» EXERCISE
The line containing "Click the copy parameter icon" marks the start. Restate it and every following line through the end of the records exactly, and nothing else, leaving out the pictures.

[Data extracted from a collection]
▶
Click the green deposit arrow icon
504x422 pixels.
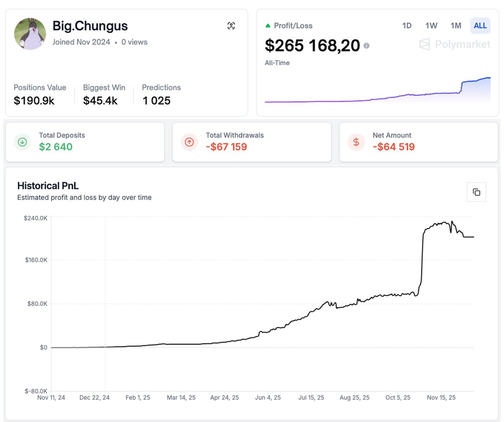pos(22,142)
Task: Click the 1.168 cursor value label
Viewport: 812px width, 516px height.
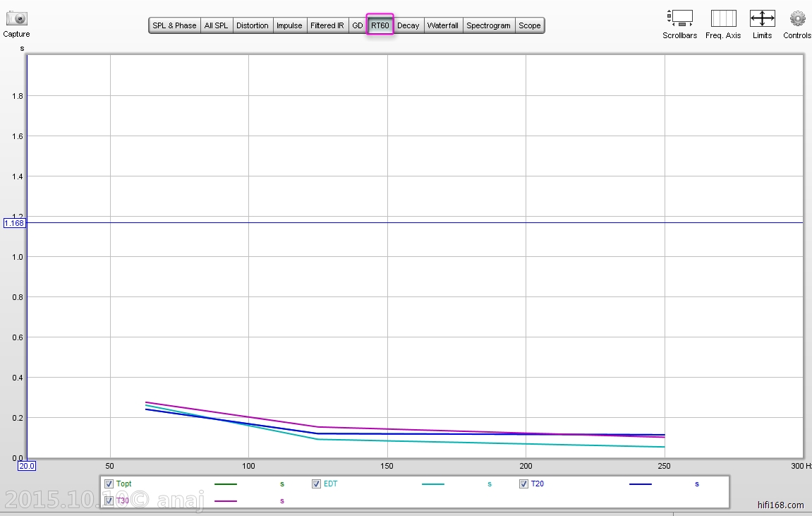Action: [14, 223]
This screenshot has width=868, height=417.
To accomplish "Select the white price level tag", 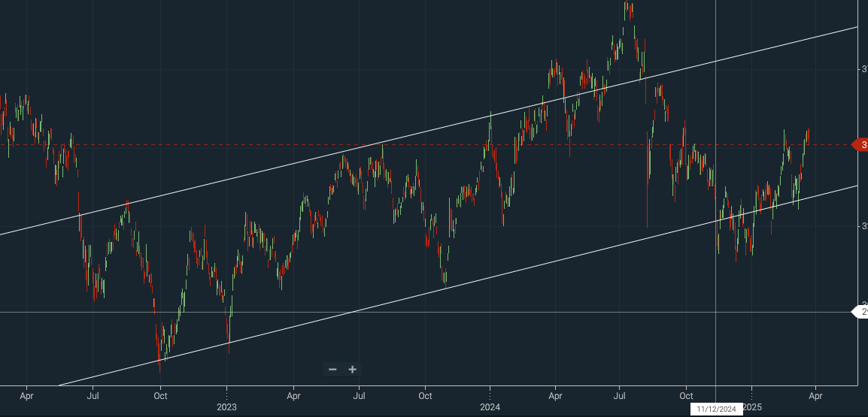I will pos(859,312).
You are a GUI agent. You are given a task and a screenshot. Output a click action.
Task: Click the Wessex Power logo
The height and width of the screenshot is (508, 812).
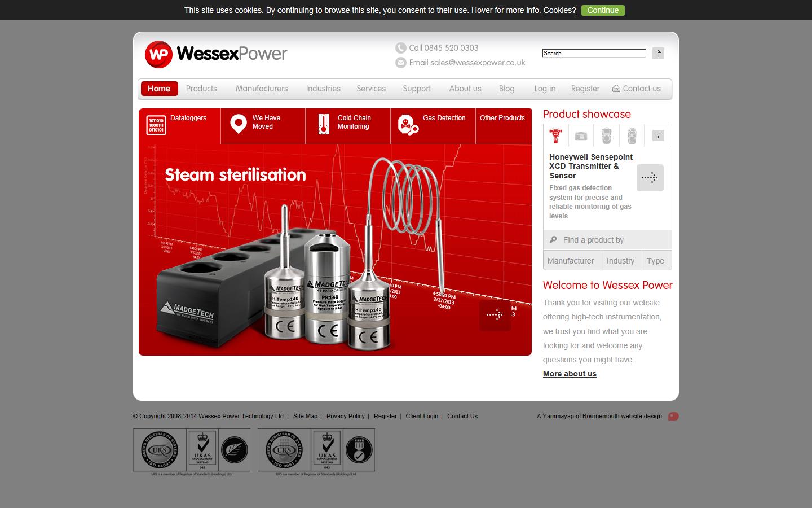[216, 54]
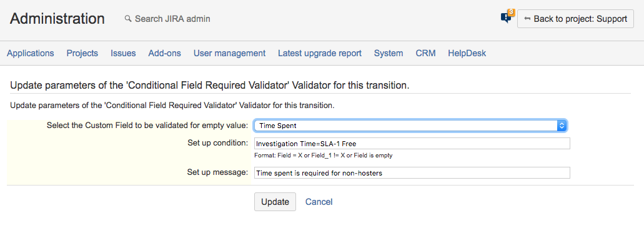Click Back to project: Support button

pos(575,19)
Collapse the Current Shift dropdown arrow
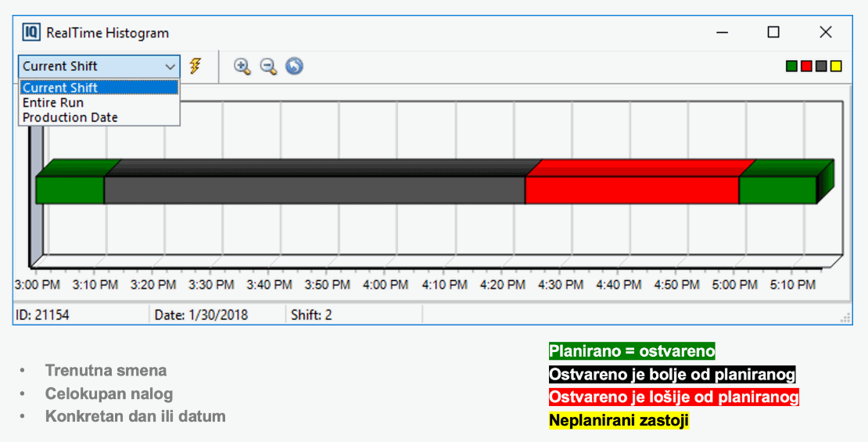The height and width of the screenshot is (442, 868). [170, 66]
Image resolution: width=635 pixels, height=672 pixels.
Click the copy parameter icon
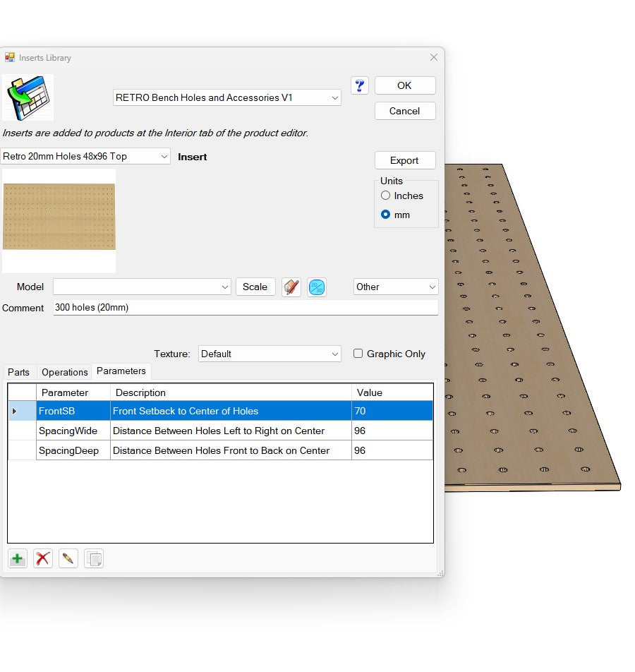(x=94, y=559)
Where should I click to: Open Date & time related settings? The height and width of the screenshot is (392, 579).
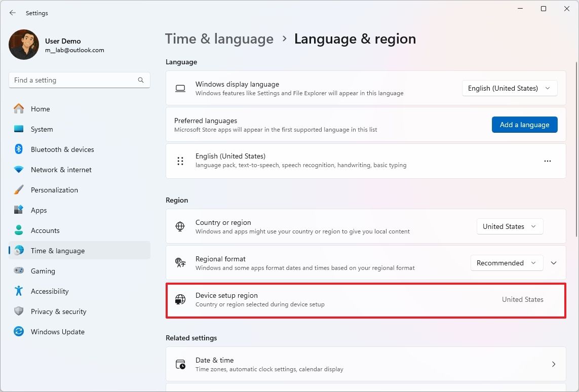point(365,364)
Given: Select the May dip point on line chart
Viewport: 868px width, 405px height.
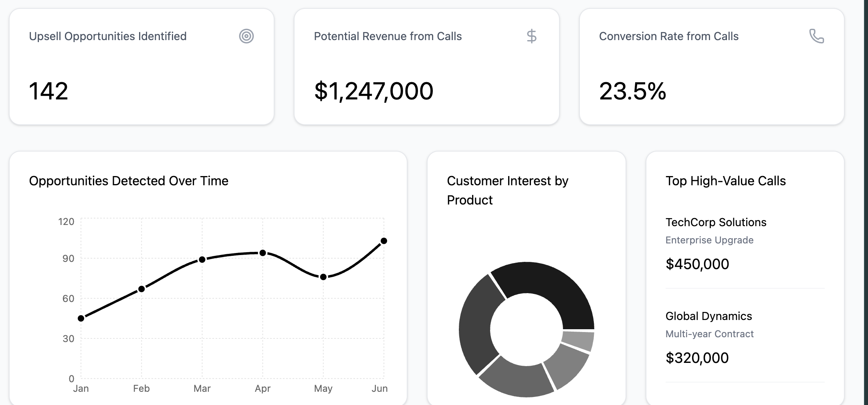Looking at the screenshot, I should point(323,277).
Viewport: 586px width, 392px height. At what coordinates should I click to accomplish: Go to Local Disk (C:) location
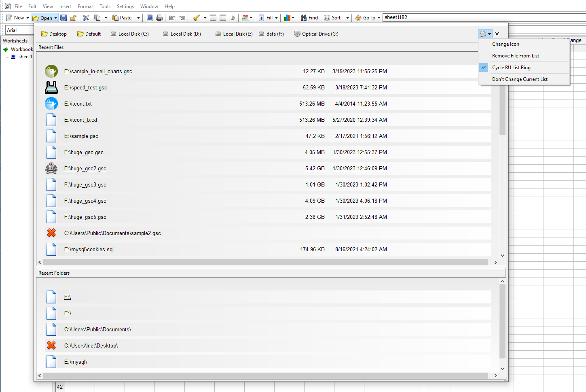click(130, 34)
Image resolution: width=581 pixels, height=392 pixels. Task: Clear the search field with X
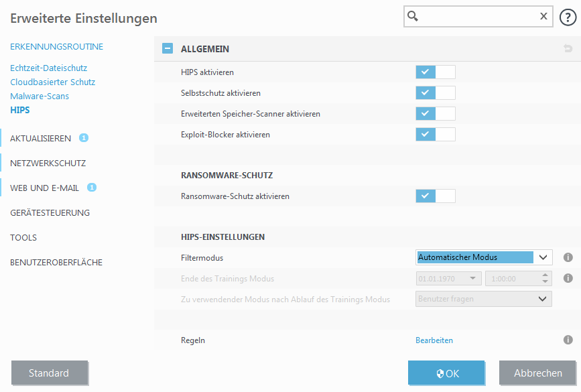click(543, 17)
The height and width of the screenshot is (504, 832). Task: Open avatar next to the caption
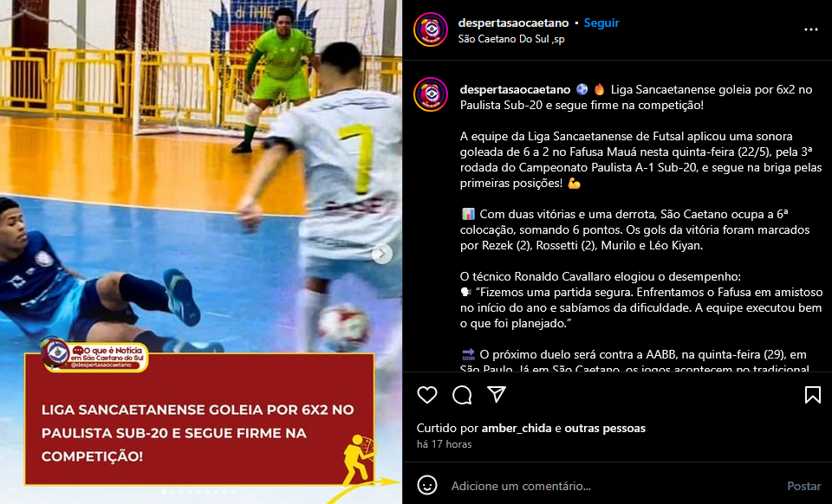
◀
» SOLUTION FOR THIS TASK
Click the copy parameter icon
(x=94, y=559)
Where should I click to: Open Date & time related settings? The height and width of the screenshot is (392, 579).
point(365,364)
Given: Select the May dip point on line chart
Viewport: 868px width, 405px height.
Looking at the screenshot, I should point(323,277).
Viewport: 586px width, 392px height. At what coordinates should I click to accomplish: Go to Local Disk (C:) location
click(130, 34)
Image resolution: width=581 pixels, height=392 pixels. Task: Clear the search field with X
click(543, 17)
The height and width of the screenshot is (504, 832). Task: Open avatar next to the caption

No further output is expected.